┌─ Excerpted data
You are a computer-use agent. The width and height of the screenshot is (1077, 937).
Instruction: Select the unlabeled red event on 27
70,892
└─
┌─ Excerpted data
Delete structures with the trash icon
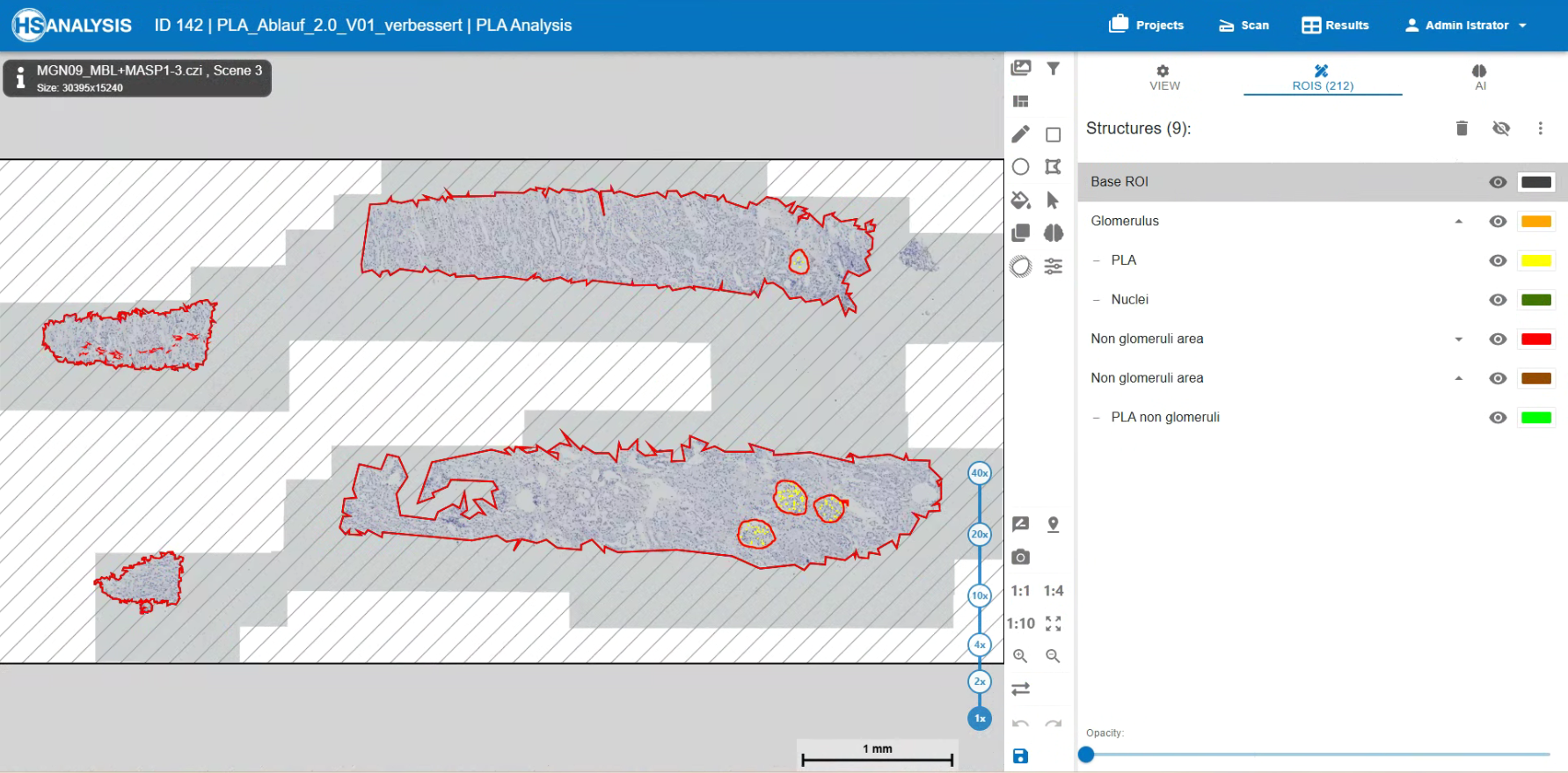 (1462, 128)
└─
┌─ Excerpted data
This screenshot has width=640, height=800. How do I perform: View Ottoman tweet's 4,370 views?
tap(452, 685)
└─
### Task
Count the lines above that contain the string "height", with case counting, and give only the number.

### Task answer
2